7 of 7 people found the following review helpful
on 28 October 2003
Its probably fair to say that anyone reading this review will have at least a passing familiarity with either Plastikman or Richie Hawtin. In that case I have no hesitation in telling you to BUY THIS. Yeah sure, Plastikman can be an acquired taste, but this album (after 5 long years) is just what an electronic/techno fan needs. Its not as heavy as Hawtin's recent Cocoon album with Sven Vath, neither is it as experimental as DE9: Closer to the edit. What it is is a techno album by a master at the peak of his powers. Just when you think you've got it sussed, along comes the next track to blow all your preconceptions out of the water (Disconnect is very special with the bass up).

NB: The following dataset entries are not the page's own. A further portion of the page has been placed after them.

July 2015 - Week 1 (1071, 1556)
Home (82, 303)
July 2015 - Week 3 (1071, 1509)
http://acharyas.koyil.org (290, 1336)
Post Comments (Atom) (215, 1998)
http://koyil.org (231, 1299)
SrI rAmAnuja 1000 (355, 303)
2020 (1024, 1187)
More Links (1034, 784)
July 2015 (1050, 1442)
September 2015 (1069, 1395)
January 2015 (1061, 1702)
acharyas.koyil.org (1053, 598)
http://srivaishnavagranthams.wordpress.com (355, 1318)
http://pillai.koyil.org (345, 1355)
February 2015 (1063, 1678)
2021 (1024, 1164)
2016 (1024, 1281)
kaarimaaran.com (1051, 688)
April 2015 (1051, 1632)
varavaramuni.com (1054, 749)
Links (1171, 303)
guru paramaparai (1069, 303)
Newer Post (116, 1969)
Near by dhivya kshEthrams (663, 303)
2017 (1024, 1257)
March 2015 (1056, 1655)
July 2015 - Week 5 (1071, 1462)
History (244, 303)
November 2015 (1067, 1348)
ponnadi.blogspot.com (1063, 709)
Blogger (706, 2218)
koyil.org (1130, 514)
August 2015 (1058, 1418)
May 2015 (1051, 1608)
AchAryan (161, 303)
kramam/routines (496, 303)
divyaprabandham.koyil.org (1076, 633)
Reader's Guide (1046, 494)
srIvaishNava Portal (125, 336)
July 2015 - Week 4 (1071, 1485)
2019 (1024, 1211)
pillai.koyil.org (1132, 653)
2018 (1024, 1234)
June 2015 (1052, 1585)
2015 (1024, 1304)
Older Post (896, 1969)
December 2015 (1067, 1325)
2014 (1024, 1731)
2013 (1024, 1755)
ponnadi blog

Only 4 stars cos it doesnt exactly push boundaries, merely beats every other contender hands down for techno album of the year.
6 of 6 people found the following review helpful
on 4 October 2003
plastikmans last studio album consumed was a dark ambient journey through a void far removed from any dancefloor.
the new cd,closer,begins where consumed left off with a similar sound although with a more structured and beat driven sound.
although still not aimed at the dancefloor his beats will have your head in a spin.
closer as an album sits comfortably between the more uptempo works of musik and the more eerie soundscape of consumed. this is a recommended purchase for plastikman fans and also people into quality electronica but it is certainlt not one of plastikmans more dancefloor friendly productions.
4 of 5 people found the following review helpful
on 5 November 2003
Probably the most complete Plastikman album. After the minimal minimalism of Consumed and Artifakts (q.v. the complex minimalism of Robert Hood), Closer is an album full of textures and effects that confuse the concepts of rhythm and melody, and unlike all previous Plastikman albums, this works as a complete piece rather than a collection of tracks. Themes and ideas reappear all over the album, and with few exceptions its difficult to distinguish the start and end of each track. However, Richie, drop the techno vocals please, that is so 1980.
This could easily be a Richie Hawtin retrospective. There are the strings and pads of FUSE and From Within (Richie's 3 collaborations with Peter Namlook), the occasionally obvious TB-303 sounds of early Plastikman (Devilfish or not), and the atmospherics of Consumed and the Concept works. The last three tracks are particularly majestic.
A fine piece of work which perhaps ties up all loose and ends and sets up the next phase of Richie's career. However, a new FUSE album would be nice.